I was surprised to see there were actually a good number of other people there, too, enough so that you had to move around each other carefully and say “excuse me.” I wondered how they had heard of this place, but didn’t really want to know.

I am not going to attempt to explain anything, and certainly not everything, we saw. That’s mainly because I can’t. I’m still not sure what some of the exhibits were. For one, it was so dark that you could barely see anything, and reading the placards placed next to the exhibits was almost impossible. The descriptions of the exhibits on the placards, while grammatically correct, made little sense.

One exhibit was a model of a waterfall, with actual flowing water, on a river between Brazil and Argentina where, in the 1930s, there had been an attempt to build a bridge; but the bridge had collapsed, and although there were many attempts by the Sonnenbergs—I think that was their name—to rebuild it, it never happened. There were three “listening stations” that you progressed through to hear this “fascinating” story.

Many of the exhibits are enclosed in glass cases, and you had to look through a magnifying glass to actually see what it is—one was intricate artistic carvings on what looked like an almond.

Another exhibit was the head of some furred creature that looked like a weasel, or maybe it was a hyena, and when you looked through the viewer, you could see--and hear-- a woman barking and making sounds like the animal, or so I assume. And don't miss the one on trailer park culture.

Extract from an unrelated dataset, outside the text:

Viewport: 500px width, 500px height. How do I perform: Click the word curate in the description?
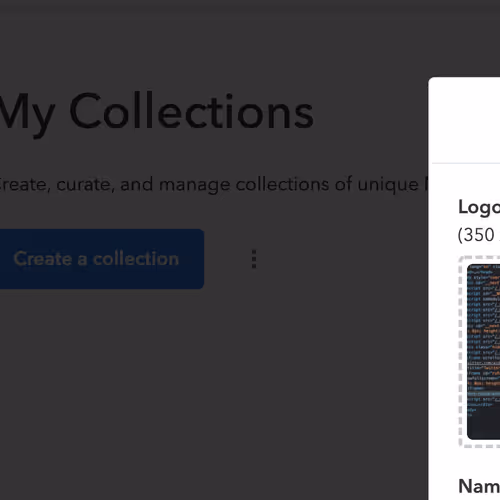pyautogui.click(x=83, y=185)
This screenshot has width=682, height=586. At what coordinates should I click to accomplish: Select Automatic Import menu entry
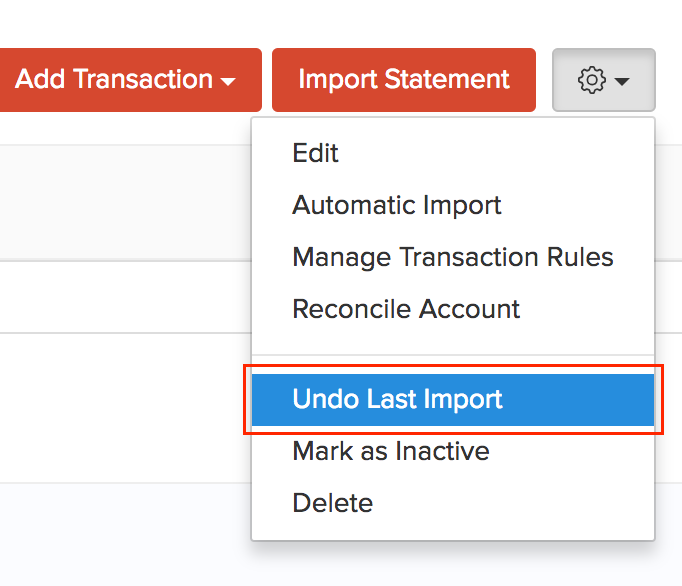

The closest thing to artwork were colorful collages of flowers, flowers in vases, crystal chandeliers, and other “objects” produced entirely from the scales of butterfly wings. Did I mention you had to peer through microscopes to look at each one? There was also a room full of x-ray photos of flowers that you had to look through 3-D opera glasses to see—if you want to call that art.

I won’t attempt to describe other exhibits, other than to provide a link to the Wikipedia article on The Museum of Jurassic Technology.

When you’re in LA, don’t miss it!



  1. Hahaha! Sounds like quite the adventure, if I'm ever in LA I'll have to check it out!

  2. Thanks for the comment! Yes, it was quite unexpected--next trip,I think I'll stick to The Getty, LACMA, or Norton Simon.